Sending Yourself Feedback

Another approach that you will find useful when authoring movies is to use the Message window to send yourself messages while your movie is running. This technique is especially handy when you want only a quick check of a particular element: for example, maybe a handler does not seem to be getting called, but since you get no obvious feedback, it is hard to tell. This task uses the beep command and the Message window to enable you to perform rapid testing.

1.
Open Start2.dir in the Start folder within the Lesson 30 folder and save the file as Log.dir in your Projects folder.

This movie contains an input field for a name, two check boxes, and two buttons as the interactive elements. Cast members 6 through 12 are the elements you see on the stage, and cast member 1 is a behavior script. This movie might be used to send co-workers quick memos, although this example version doesn't actually do anything. It is, however, a good template to use for generating diagnostic messages.


Figure .


Look at the score. The behavior script in the behavior channel at frame 10 (cast member 1) is used to loop the movie on that frame. Sprites 3 and 4 (cast members 7 and 8) are check boxes created using the tool palette. By default, check boxes appear checked or unchecked as the user clicks them; you don't need to write any Lingo to implement this behavior.


Figure .


Now suppose you want to know whether one of the buttons is being clicked. Since there is no visual feedback, you can add a beep command to the handler for the button cast member.

2.
In the Cast window, select cast member 9 , the Submit button. Click the Script button to open a Script Editor window for the cast member.

By default, a mouseUp handler has been started for you.

3.
Modify the mouseUp handler by adding the line shown here in bold:

on mouseUp
  beep       --Sound the system beep.
end

4.
Close the Script Editor; then rewind and play the movie. Click the Submit button.

The beep sounds. This device is so simple, but it can be so useful. Imagine you are looking at a case statement buried in a handler 100 lines long. A simple beep command can tell you if a particular line is being reached, and you need only a minute or two to write the code (remember to remove this script when you are done checking, though).

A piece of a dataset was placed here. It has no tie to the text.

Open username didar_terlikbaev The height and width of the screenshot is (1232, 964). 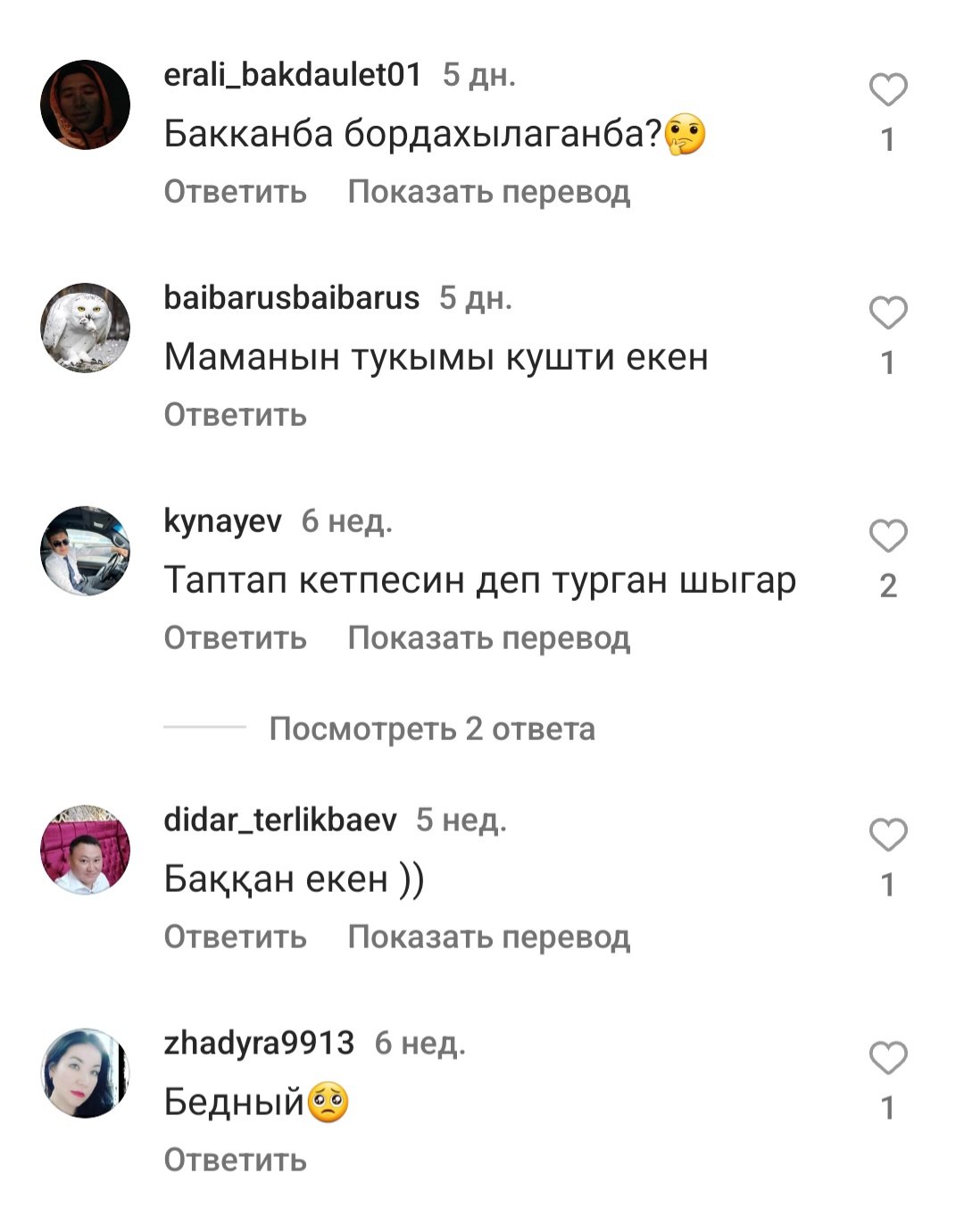(x=280, y=820)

Sometimes, however, you may want to know more than whether a certain line is being reached. You may also want to display information about a situation. You can use the put command and the Message window do this just as easily.

5.
Open the script for cast member 9 again and make the changes shown here in bold:

on mouseUp
  put "The button was clicked and this could be useful to know."
end

6.
Close the Script Editor; then rewind and play the movie. Click the Submit button.


Figure .


7.
Stop the movie and open the Message window (Windows Ctrl+M, Macintosh Command+M).

The put command causes the string you provided to be displayed in the Message window. Again, it takes only a moment to create this handler, but it can quickly lead you to possible problems in your Lingo code.